All ice cream is now for all beings, no matter how many legs.


Super Slash posted:

To be honest I need to look more into using hosted stuff, mostly I just want to not have a single VM acting as DC/AD/DHCP/DNS/File Server/Exchange Server/WSUS/RDS License server all in one.

Also I was asked to help out with some CRM integration stuff and found out apparently we're paying for Hubspot.com enterprise marketing to the tune of £2500 plus extras per month for like three people, they better share the loving wealth. I also pretty much had to poo poo the whole thing because it has a cap of 10,000 leads you can have lest you pay per hundred more, add another zero on the end then you're a bit closer to the amount of lead data we actually have. I'm no genius by any stretch of the imagination but poo poo dude find out the drat restrictions before throwing down money on cloud products.

If you think you can get the budget approved still it's often easier to ask for datacenter than 3 copies of server 2016 for your 6 VMs. With datacenter you might find you do actually want 10 VMs because you want to divide stuff up even more and have 1 service per VM because you can.

TehRedWheelbarrow
Mar 16, 2011



Fan of Britches

Super Slash posted:

To be honest I need to look more into using hosted stuff, mostly I just want to not have a single VM acting as DC/AD/DHCP/DNS/File Server/Exchange Server/WSUS/RDS License server all in one.

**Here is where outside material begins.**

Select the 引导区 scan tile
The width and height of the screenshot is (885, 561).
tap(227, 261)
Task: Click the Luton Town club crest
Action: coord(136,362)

Also I was asked to help out with some CRM integration stuff and found out apparently we're paying for Hubspot.com enterprise marketing to the tune of £2500 plus extras per month for like three people, they better share the loving wealth. I also pretty much had to poo poo the whole thing because it has a cap of 10,000 leads you can have lest you pay per hundred more, add another zero on the end then you're a bit closer to the amount of lead data we actually have. I'm no genius by any stretch of the imagination but poo poo dude find out the drat restrictions before throwing down money on cloud products.

christ friend talk about all the eggs in a scary basket of hahah gently caress no.

also holy crap dude, full enterprise salesforce is way less then that.

Thanks Ants
May 21, 2004

#essereFerrari


Super Slash posted:

To be honest I need to look more into using hosted stuff, mostly I just want to not have a single VM acting as DC/AD/DHCP/DNS/File Server/Exchange Server/WSUS/RDS License server all in one.

Also I was asked to help out with some CRM integration stuff and found out apparently we're paying for Hubspot.com enterprise marketing to the tune of £2500 plus extras per month for like three people, they better share the loving wealth. I also pretty much had to poo poo the whole thing because it has a cap of 10,000 leads you can have lest you pay per hundred more, add another zero on the end then you're a bit closer to the amount of lead data we actually have. I'm no genius by any stretch of the imagination but poo poo dude find out the drat restrictions before throwing down money on cloud products.

How the gently caress do you have 10,000 leads for 3 people

TehRedWheelbarrow
Mar 16, 2011



Fan of Britches

Thanks Ants posted:

How the gently caress do you have 10,000 leads for 3 people

lol I hope your clear time for a lead is under a minute or you are gonna have a bad time.

Super Slash
Feb 20, 2006

You rang ?

sneakyfrog posted:

christ friend talk about all the eggs in a scary basket of hahah gently caress no.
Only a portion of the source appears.